Selected extract:
Evaluation of optic nerve functions in subacute combined degeneration using visual evoked potential and diffusion tensor imaging-a pilot study.

Abstract

To evaluate optic nerve involvement in subacute combined degeneration (SACD) using diffusion tensor imaging (DTI) and visual evoked potential (VEP) studies, and their changes following cobalamine treatment. Six patients with SACD and six healthy matched controls were included. Visual acuity, fieldof vision, and color vision were tested. Pattern shift VEP was done, and P100 latency and amplitude were measured. Optic nerve MRI, and DTI of optic nerve to muscle ratio were measured, and fractional anisotropy ratio (FAR), axial diffusivity ratio (ADR), radial diffusivity ratio (RDR), and mean diffusivity ratio (MDR) were calculated. The patients received hydroxyl cobalamine 1000 µg intramuscularly and their clinical examination, VEP and DTI studies were repeated at 3 months. The age of the patients ranged between 16 and 60 years and two were females. Their visual acuity, fieldof vision, and color vision were normal. P100 latency was prolonged in five patients (10 eyes) and amplitude was reduced in one (1 eye). The SACD patients had reduced FAR (1.94 ± 0.55 vs 2.81 ± 0.42; p = 0.01) and increased MDR (1.00 ± 0.04 vs 0.95 ± 0.01; p = 0.01) and RDR (0.96 ± 0.03 vs 0.89 ± 0.01; p = 0.002) compared to the controls. The FAR value correlated with P100 latency (r = -0.88). At 3 months, FAR value increased which was associated with improvement in P100 latency. In SACD patients, optic nerve FAR is reduced and correlates with P100 latency. Both these parameters improve on cobalamine treatment. Subclinical VEP abnormalities are common in SACD but conventional MRI sequence of optic nerve is normal. DTI of optic nerve reveals reduced fractional anisotropy (FA) values which improve after cobalamine treatment. FA values correlate with prolongation of P100 latency. DTI and VEP abnormalities suggest subclinical optic nerve myelin dysfunction.

What to produce:
Name each diffusion ratio that the abstract on optic nerve function in subacute combined degeneration says was calculated from the DTI measurements. The lines after this sentence have no connection to the abstract.

Material shown:
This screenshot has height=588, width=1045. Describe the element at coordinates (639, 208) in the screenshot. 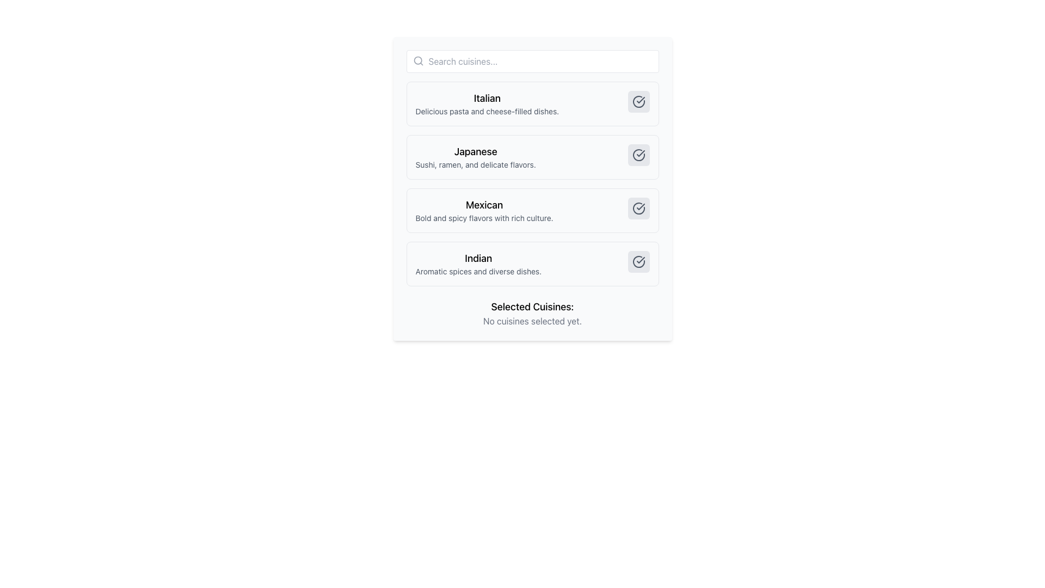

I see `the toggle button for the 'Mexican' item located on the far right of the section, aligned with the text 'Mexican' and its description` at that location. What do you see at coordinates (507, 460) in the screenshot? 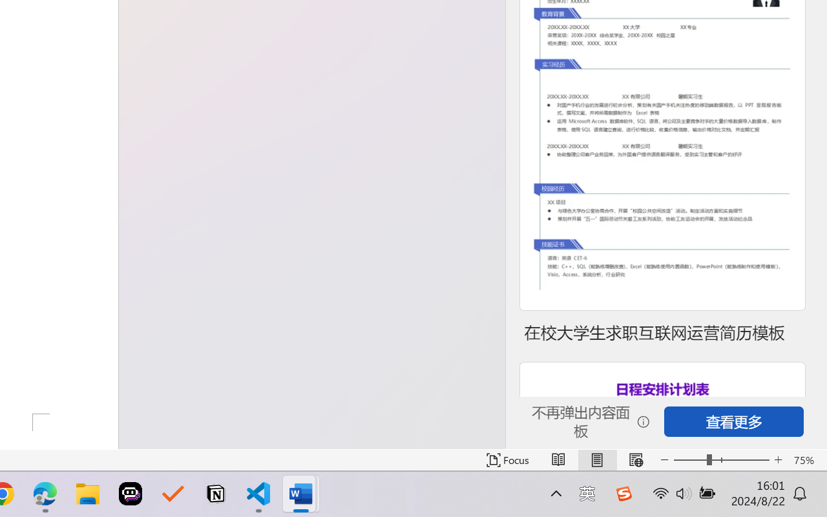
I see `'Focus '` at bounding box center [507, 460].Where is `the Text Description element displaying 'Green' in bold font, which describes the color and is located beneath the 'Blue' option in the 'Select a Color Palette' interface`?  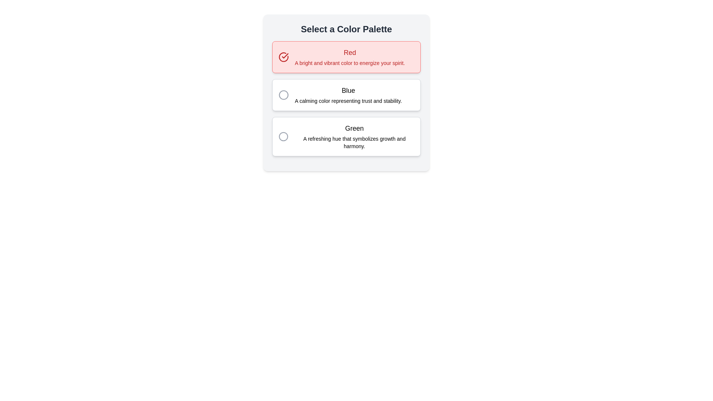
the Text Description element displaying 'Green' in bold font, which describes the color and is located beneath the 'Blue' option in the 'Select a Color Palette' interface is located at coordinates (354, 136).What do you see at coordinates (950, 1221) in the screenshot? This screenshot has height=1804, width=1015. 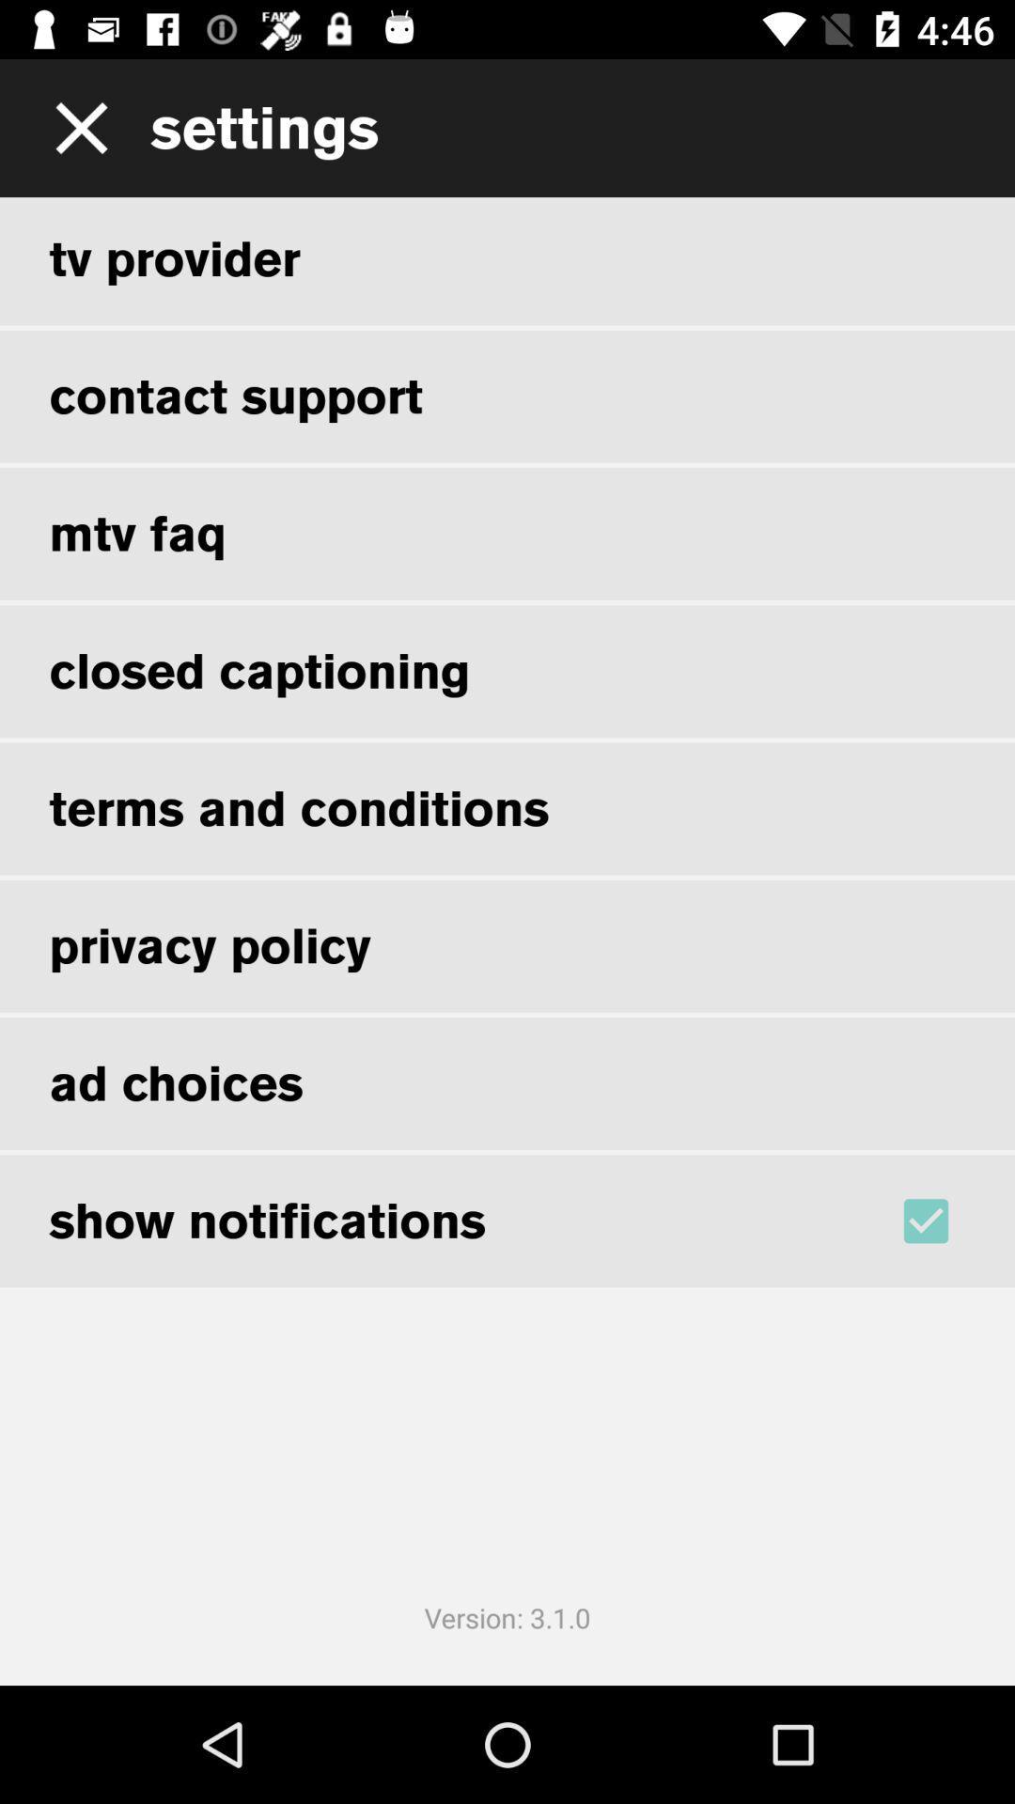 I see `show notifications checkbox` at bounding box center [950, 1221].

Exercise solution:
- Fractional anisotropy ratio (FAR)
- Axial diffusivity ratio (ADR)
- Radial diffusivity ratio (RDR)
- Mean diffusivity ratio (MDR)